Tuesday, July 15, 2008

TOPSHOP E LE SUA MANIE DI GRANDEZZA

Negozi dai prezzi (semi)bassi come Topshop, Zara H&M e compagnia sono luoghi molto utili. Qualsiasi emergenza, e loro sono lì, pronti a risolvere tutto con jeans dal taglio attuale, magliette basic a prezzi ridicoli e abiti un po' per ogni occasione, in qualsiasi momento e ovunque uno si trovi (ora che Topshop ha attivato le spedizioni al'estero, e di Zara e H&M se ne trovano un po' ad ogni angolo). La qualità non sempre eccellente si fa spesso perdonare con prezzi bassi adatti alla natura usa-e-getta dei capi, e la varietà di stili a disposizione è così ampia che ce n'è per tutti i gusti. Questi negozi sono dei veri salvavita, e le clienti affezionate sanno ormai che difficilmente resteranno deluse e a mani vuote dopo un giro di shopping.

Sebbene non sia una fan sfegatata di abiti supereconomici dalla durata di poche settimane (forse ho già fatto questo discorso altrove: se compro qualcosa di solito è perchè mi piace, e non c'è niente di peggio di vedere la stoffa del tuo vestito preferito riempirsi di pallini o consumarsi irreparabilmente dopo poche uscite. Quindi preferisco spendere di più - quando e se posso - o non spendere affatto), devo ammettere che i suddetti negozi hanno su di me un certo fascino, e ne riconosco la praticità.

Di tutti però, Topshop è sulla via del ridicolo. Ovvio, lo scopo di marchi come questo è di proporre capi appena usciti dalle sfilate a prezzi irrisori, permettendo a chiunque di seguire trend e mode. Ma dando un'occhiata al loro catalogo, quasi non si riesce a distinguere dove ci sia ispirazione e dove gli abiti siano vere e proprie copie.

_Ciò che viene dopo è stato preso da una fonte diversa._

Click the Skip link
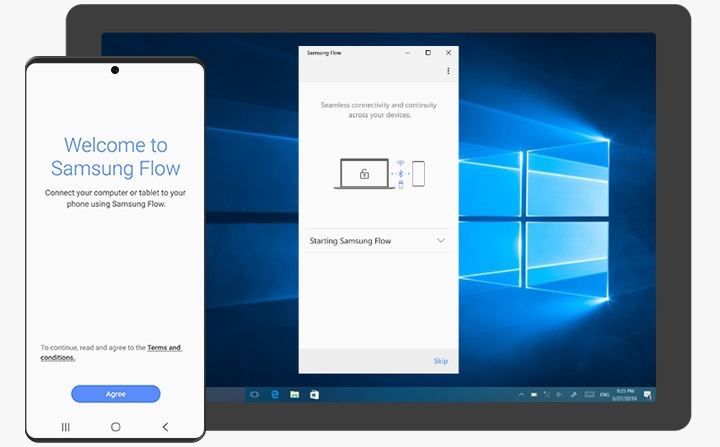Image resolution: width=720 pixels, height=447 pixels. point(440,361)
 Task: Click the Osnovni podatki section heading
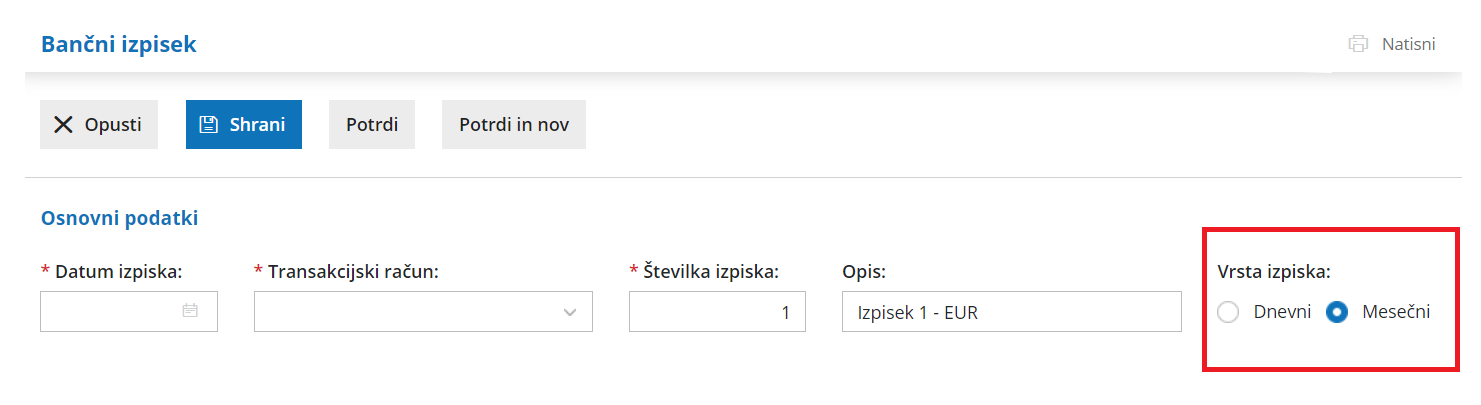coord(119,218)
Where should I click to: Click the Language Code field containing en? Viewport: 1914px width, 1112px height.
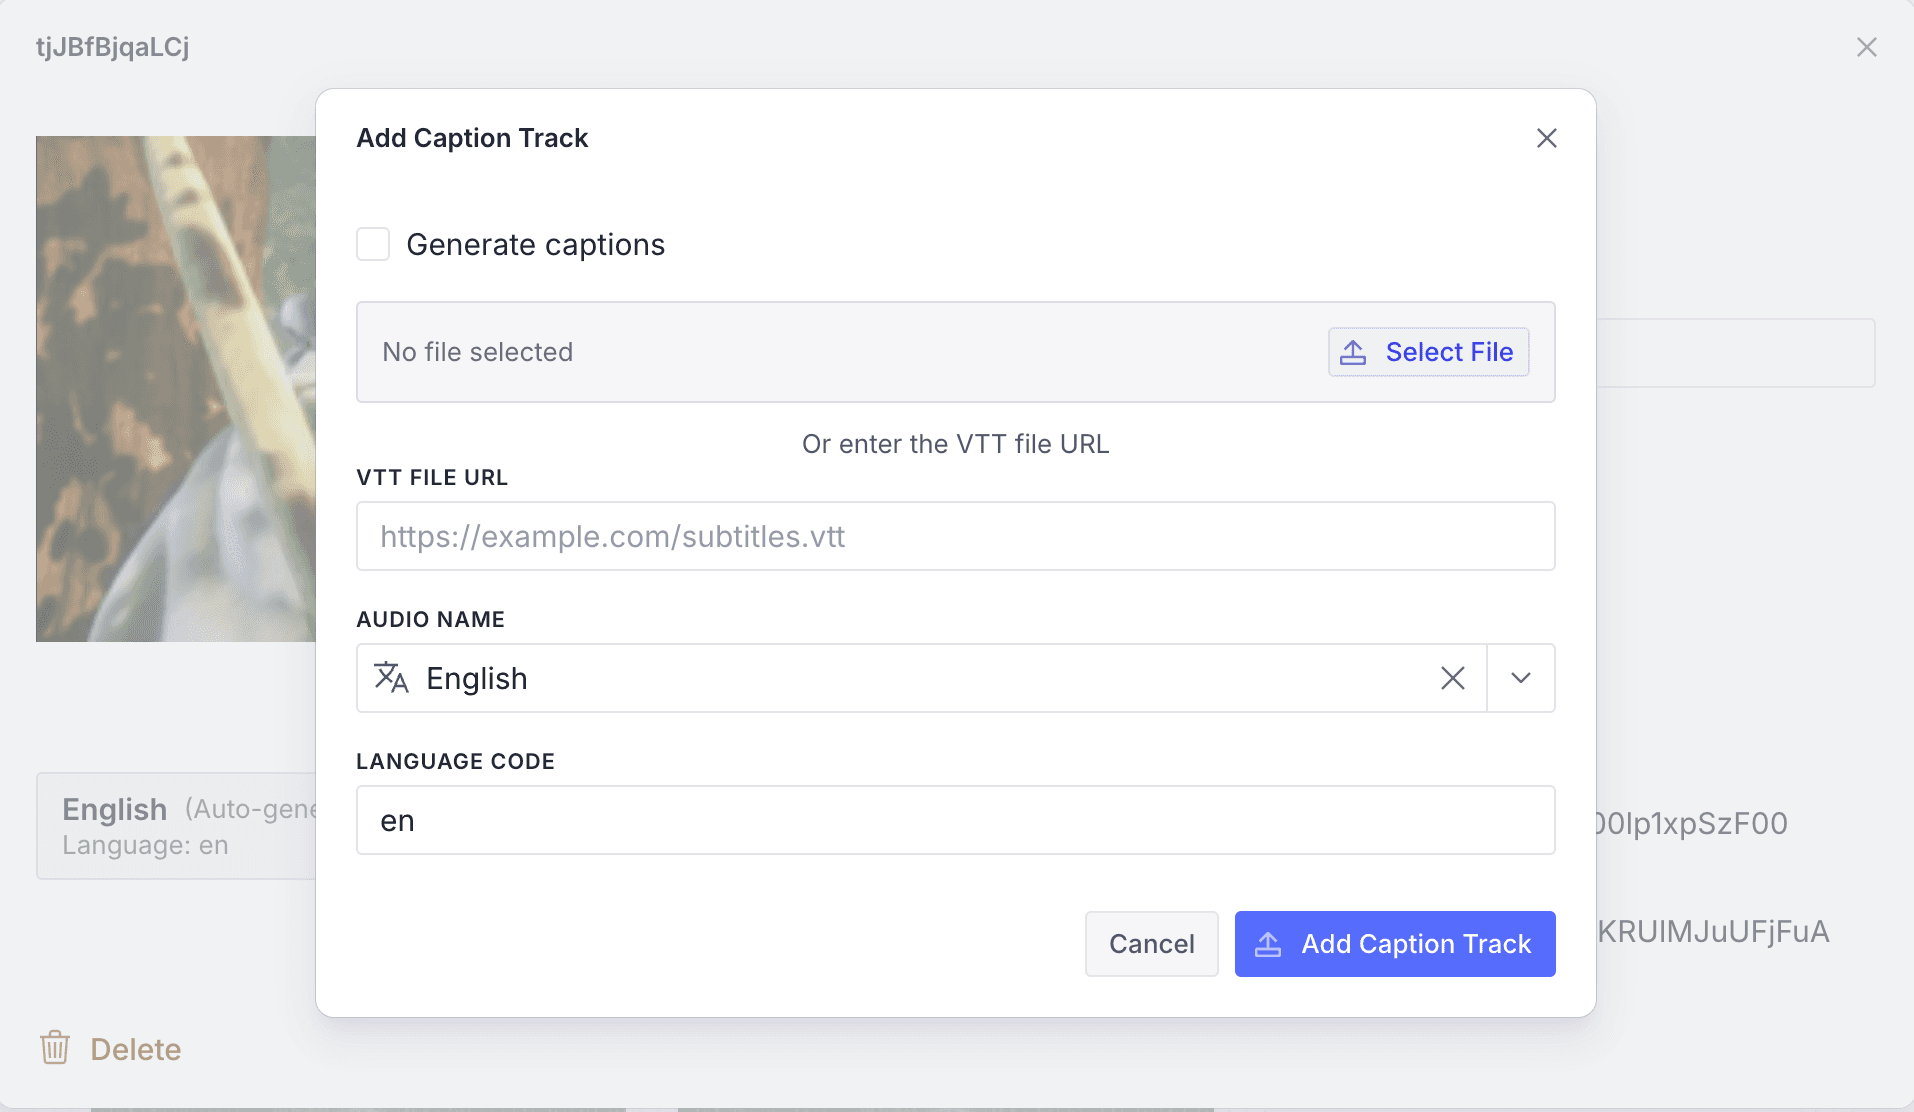coord(955,820)
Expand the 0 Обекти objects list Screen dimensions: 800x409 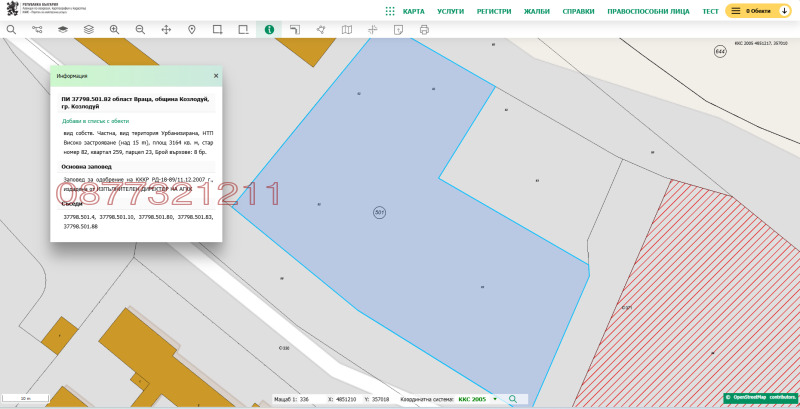758,11
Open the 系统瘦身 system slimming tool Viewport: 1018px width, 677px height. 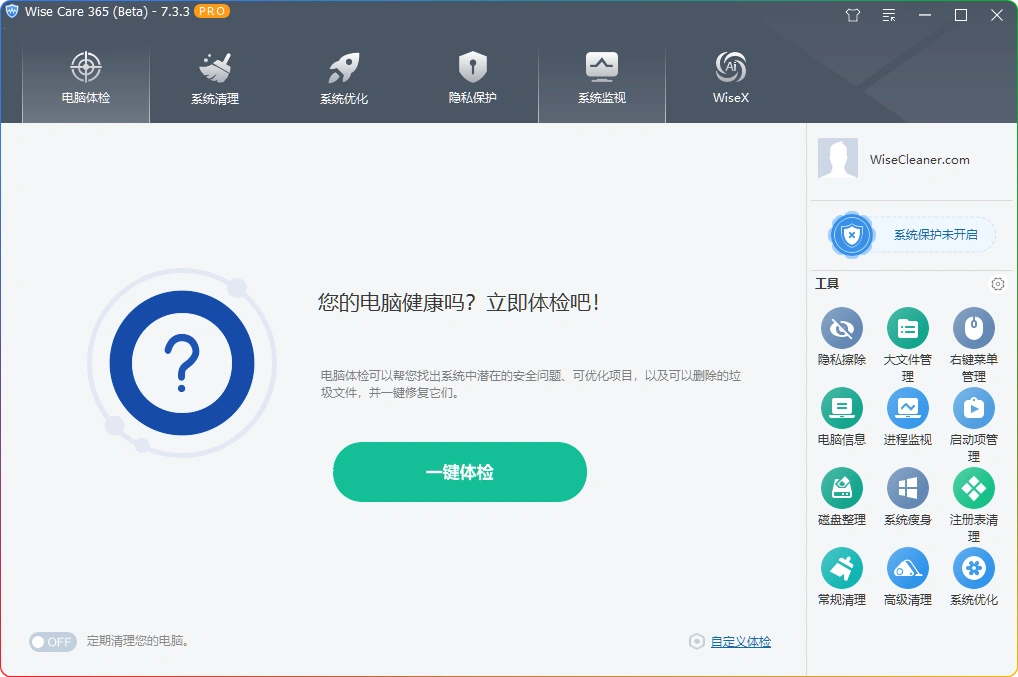tap(907, 490)
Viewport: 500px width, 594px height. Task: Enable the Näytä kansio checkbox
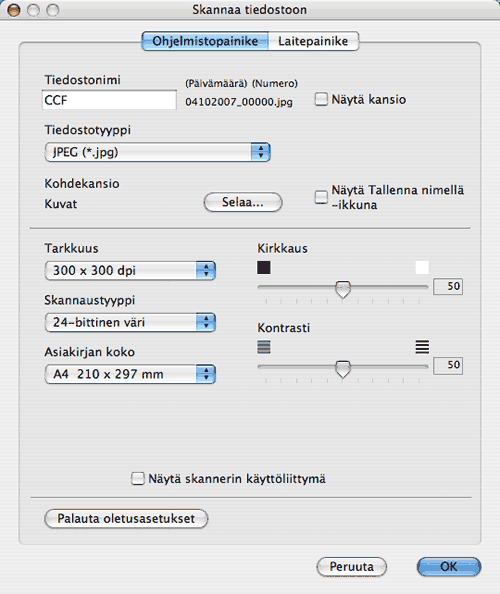[x=321, y=100]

Tutti pezzi spudoratamente copiati. Tutti pezzi entrati nella nostra lista dei desideri impossibili attraverso un percorso fatto di sfilate da sogno, pubblicità magnificamente prodotte da modelle bellissime e dai fotografi più bravi. Abiti che grazie all'accurata tecnica di stilisti-prodigio sono diventate icone. Dalla vita breve di una stagione, ma pur sempre icone. Abiti dai prezzi improponibili destinati restare un sogno, ma un sogno in cui indugiare e perdersi, consci che non si realizzerà mai, ma non per questo non felici di sognarlo. Ed ecco Topshop, con le sue copie in poliestere, dalle cuciture destinate a disfarsi e dai tessuti destinati a consumarsi. Copie con richiami decisi ai pezzi più desiderati della stagione, ma che addosso non faranno certo l'effetto magico di una vera giacca Blenciaga o un vestitino Miu Miu da migliaia di euro.

No, non credo sia giusto spendere fortune per un abito. Ma questi originali sono nati dalle idee e dal genio di stilisti che fanno il loro lavoro con passione, e che fanno innamorare e sognare migliaia di donne di tutto il mondo. C'è chi può permetterseli, ma chi non può, perchè dovrebbe andre in giro con una evidente e banalissima copia?

Cosa spinge una donna a comprare una giacca dal design inequivocabilmente ispirato a quello di un famoso stilista, a un centesimo del prezzo? Si illude forse di essere scambiata per una cliente delle maison parigine? O poco le importa dell'autenticità, vuole solo appartenere alla cerchia di fashion victim in grado di riconoscere citazioni e riferimenti di alta moda?

Non capisco i meccanismi che portano capi del genere in negozio. Non capisco perchè una ragazza vorrebbe andare in giro con quello che è un falso male eseguito.

1 comment:

Bebe said...

(da lì non puoi sentirlo, ma ti sto battendo le mani), quoto in pieno.pieno.100 volte meglio in t-shirt bianca e jeans piuttosto che con una borsa "Pinky bag",magari.